Some seniors love to bikeshed PRs all day because they can do it better but generally that activity has zero actual value. Sometimes it matters, often it doesn't.
Stop with the "I could do this better by hand" and ask "is it worth the extra 4 hours to do this by hand, or is this actually good enough to meet the goals?"
LLM generated code is technical debt. If you are still working on the codebase the next day it will bite you. It might be as simple as an inconvenient interface, a bunch of duplicated functions that could just be imported, but eventually you are going to have to pay it.

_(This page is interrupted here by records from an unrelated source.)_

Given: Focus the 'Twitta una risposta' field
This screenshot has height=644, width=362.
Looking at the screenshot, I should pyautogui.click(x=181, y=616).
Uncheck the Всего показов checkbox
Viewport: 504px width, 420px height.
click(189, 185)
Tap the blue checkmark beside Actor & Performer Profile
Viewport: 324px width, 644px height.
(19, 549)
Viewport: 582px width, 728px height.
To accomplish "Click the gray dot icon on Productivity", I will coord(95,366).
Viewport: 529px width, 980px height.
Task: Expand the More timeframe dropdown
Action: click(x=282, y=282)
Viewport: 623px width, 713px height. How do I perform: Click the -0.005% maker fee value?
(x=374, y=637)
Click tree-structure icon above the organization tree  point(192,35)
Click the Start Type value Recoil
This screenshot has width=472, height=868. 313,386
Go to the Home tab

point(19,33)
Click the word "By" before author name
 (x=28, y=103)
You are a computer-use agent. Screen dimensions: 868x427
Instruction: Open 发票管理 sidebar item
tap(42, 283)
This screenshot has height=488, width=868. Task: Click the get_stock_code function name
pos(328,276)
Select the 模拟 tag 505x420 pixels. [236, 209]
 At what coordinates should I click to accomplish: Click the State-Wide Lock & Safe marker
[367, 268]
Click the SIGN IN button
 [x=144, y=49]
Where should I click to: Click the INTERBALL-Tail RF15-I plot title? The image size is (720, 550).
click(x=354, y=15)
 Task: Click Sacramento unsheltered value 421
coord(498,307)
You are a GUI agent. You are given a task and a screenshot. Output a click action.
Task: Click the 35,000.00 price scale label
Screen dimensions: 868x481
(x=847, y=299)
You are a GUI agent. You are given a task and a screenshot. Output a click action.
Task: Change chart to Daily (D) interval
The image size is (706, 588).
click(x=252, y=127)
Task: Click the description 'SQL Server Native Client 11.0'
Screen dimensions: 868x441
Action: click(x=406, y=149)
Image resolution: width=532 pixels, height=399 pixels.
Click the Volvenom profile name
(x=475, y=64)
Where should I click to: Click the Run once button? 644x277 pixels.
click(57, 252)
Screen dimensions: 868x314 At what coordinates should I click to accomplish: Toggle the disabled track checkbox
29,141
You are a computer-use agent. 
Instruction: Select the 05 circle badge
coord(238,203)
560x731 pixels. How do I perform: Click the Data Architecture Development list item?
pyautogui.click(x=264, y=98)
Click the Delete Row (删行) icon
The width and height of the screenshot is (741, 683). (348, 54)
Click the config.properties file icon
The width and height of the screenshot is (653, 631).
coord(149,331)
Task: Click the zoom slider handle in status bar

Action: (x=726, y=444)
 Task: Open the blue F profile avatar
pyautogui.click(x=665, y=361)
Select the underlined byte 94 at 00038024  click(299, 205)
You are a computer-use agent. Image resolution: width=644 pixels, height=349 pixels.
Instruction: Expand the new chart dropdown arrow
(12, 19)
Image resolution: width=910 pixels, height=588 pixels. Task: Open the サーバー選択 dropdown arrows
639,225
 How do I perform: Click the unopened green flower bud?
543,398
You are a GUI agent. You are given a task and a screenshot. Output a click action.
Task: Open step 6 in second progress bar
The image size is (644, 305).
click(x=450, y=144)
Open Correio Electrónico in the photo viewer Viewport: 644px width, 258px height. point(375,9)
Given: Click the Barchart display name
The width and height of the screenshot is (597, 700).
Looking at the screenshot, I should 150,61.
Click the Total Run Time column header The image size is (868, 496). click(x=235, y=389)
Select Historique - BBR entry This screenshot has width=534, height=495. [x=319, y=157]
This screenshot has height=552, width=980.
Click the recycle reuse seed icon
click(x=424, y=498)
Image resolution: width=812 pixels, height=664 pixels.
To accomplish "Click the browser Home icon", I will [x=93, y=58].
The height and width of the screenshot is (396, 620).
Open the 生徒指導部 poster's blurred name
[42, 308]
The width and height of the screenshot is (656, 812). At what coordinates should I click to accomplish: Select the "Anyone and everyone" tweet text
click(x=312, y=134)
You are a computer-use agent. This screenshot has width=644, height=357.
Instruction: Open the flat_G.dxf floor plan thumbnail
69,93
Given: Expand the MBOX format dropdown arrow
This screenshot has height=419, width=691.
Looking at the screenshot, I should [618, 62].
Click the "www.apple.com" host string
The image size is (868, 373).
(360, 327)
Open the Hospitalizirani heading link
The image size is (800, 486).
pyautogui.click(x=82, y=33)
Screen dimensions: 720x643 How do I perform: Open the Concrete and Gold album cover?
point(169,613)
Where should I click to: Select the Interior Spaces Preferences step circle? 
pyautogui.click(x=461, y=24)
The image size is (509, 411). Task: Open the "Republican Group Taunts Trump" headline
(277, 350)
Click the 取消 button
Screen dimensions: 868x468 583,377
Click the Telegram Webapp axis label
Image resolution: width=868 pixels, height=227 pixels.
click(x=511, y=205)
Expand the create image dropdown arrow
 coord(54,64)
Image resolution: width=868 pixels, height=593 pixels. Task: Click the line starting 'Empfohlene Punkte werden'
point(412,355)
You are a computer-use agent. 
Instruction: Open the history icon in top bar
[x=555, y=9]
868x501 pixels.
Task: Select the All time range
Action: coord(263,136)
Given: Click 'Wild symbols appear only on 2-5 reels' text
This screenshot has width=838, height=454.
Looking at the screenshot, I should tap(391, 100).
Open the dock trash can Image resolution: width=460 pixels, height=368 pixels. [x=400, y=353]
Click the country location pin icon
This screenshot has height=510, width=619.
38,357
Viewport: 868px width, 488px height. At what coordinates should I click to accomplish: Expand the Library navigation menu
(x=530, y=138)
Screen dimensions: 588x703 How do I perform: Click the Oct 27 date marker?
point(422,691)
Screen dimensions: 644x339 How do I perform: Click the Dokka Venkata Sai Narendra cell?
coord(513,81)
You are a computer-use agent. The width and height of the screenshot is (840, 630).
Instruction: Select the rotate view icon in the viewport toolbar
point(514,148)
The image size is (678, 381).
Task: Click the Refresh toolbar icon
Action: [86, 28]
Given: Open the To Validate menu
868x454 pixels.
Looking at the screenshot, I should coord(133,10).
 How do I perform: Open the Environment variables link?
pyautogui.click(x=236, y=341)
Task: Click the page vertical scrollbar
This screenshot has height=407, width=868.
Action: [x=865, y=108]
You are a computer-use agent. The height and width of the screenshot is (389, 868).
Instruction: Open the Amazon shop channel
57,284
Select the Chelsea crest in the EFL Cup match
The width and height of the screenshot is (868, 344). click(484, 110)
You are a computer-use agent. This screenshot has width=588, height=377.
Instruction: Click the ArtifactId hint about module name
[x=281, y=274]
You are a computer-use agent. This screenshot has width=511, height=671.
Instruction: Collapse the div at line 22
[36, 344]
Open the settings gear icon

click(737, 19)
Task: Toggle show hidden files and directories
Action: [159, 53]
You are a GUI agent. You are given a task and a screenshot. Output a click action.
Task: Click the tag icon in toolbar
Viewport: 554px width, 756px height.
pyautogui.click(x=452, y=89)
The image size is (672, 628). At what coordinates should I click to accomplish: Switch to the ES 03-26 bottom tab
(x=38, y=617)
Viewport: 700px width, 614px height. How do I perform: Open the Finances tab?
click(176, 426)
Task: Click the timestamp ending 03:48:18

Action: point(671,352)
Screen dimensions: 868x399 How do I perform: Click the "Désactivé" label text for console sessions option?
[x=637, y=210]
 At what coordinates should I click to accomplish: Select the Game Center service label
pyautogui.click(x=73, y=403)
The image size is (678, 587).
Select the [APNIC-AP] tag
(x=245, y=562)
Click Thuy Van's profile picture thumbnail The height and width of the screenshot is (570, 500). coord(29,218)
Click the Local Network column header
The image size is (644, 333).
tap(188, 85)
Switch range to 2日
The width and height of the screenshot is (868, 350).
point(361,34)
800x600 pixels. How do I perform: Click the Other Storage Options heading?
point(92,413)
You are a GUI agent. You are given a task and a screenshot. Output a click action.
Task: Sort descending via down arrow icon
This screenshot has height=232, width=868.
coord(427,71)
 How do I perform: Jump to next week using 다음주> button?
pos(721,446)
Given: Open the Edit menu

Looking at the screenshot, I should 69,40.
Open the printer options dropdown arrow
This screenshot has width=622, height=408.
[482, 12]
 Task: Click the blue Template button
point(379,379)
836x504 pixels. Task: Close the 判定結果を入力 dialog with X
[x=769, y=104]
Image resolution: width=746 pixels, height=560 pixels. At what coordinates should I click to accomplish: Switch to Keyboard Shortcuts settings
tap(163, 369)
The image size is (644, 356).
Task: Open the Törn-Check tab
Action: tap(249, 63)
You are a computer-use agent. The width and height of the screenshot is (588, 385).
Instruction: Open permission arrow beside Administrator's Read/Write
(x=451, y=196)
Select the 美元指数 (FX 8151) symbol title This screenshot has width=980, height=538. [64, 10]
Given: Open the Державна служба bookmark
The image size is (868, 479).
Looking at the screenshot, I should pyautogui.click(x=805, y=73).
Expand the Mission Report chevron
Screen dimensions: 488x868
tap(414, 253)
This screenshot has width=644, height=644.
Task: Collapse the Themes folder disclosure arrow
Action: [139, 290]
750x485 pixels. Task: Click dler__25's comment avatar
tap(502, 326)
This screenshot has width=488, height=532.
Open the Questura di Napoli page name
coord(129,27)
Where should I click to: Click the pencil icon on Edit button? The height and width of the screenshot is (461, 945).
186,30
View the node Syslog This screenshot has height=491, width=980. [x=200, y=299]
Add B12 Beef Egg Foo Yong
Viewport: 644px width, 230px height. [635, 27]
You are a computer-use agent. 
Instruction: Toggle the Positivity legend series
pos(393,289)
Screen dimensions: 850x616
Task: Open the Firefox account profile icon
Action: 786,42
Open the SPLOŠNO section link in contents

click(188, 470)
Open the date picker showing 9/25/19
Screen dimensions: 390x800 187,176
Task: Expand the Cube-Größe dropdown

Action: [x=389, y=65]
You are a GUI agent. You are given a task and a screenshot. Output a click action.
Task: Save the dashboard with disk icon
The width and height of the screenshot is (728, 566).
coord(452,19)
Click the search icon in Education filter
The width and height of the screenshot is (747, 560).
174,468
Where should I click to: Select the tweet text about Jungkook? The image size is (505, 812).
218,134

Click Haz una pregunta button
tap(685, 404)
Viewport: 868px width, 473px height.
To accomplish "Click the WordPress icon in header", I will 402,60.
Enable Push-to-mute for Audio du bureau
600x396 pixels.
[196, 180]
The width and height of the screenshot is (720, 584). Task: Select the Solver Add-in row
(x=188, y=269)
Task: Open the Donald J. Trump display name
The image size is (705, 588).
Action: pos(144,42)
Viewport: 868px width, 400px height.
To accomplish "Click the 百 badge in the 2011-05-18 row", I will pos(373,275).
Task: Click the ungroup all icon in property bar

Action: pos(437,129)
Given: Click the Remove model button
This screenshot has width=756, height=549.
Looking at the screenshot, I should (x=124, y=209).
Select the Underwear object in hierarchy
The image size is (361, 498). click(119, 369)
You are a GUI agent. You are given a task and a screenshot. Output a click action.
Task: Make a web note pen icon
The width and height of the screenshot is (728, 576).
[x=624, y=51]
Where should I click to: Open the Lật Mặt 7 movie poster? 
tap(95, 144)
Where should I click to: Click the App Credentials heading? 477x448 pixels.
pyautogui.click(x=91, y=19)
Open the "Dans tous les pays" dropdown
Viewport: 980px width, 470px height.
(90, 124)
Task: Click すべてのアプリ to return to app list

All code is technical debt though. We can't spend infinite hours finding the absolute minima of technical debt introduced for a change, so it is just finding the right balance. That balance is highly dependent on a huge amount of factors: how core is the system, what is the system used for, what stage of development is the system, etc.
Untested undocumented LLM code is technical debt, but if you do specs and tests it's actually the opposite, you can go beyond technical debt and regenerate your code as you like. You just need testing to be so good it guarantees the behavior you care about, and that is easier in our age of AI coding agents.
> but if you do specs and tests it's actually the opposite, you can go beyond technical debt and regenerate your code as you like.
Having to write all the specs and tests just right so you can regenerate the code until you get the desired output just sounds like an expensive version of the infinite monkey theorem, but with LLMs instead of monkeys.
A human SWE can use an LLM to refactor and reduce some of the debt just as easily too. I think fundamentally, the possible rate of new code and new technical debt introduced by LLMs is much higher than a human SWE. Left unchecked, a human still needs sleep and more humans can't be added with more compute.
There's an interesting aspect to the LLM debt being taken on though in that I'm sure some are taking it on now in the bet/hopes that further advancements in LLMs will make it more easily addressable in the future before it is a real problem.
So I can tell you don’t use these tools, or at least much, because at the speed of development with them you’ll be knee deep in tech debt in a day, not a month, but as a corollary can have the same agentic coding tools undergo the equivalent of weeks of addressing tech debt the next day. Well, I think this applies to greenfield AI-first oriented projects that work this way from the get go and with few humans in the loop (human to human communication definitely becomes the rate limiting step). But I imagine that’s not the nature of your work.
I think you missed the your parent post's phrase "in the specific areas _I_ work in" ... LLMs are a lot better at crud and boilerplate than novel hardware interfaces and a bunch of other domains.
But why would it take a month to generate significant tech debt in novel domains, it would accrue even faster then right? The main idea I wanted to get across is that iteration speed is much faster so what's "tech debt" in the first pass, can be addressed much faster in future passes, which will happen on the order of days rather than sprints in the older paradigm. Yes the first iterations will have a bunch of issues but if you keep your hands on the controller you can get things to a decent state quickly. I think one of the biggest gaps I see in devs using these tools is what they do after the first pass.
Also, even for novel domains, using tools like deep research and the ability of these tools to straight up search through the internet, including public repos during the planning phase (you should be planning first before implementing right? You're not just opening a window and asking in a few sentences for a vaguely defined final product I hope) is a huge level up.
If there are repos, papers, articles, etc of your novel domain out there, there's a path to a successful research -> plan -> implement -> iterate path out there imo, especially when you get better at giving the tools ways to evaluate their own results, rather than going back and forth yourself for hours telling them "no, this part is wrong, no now this part is wrong, etc etc"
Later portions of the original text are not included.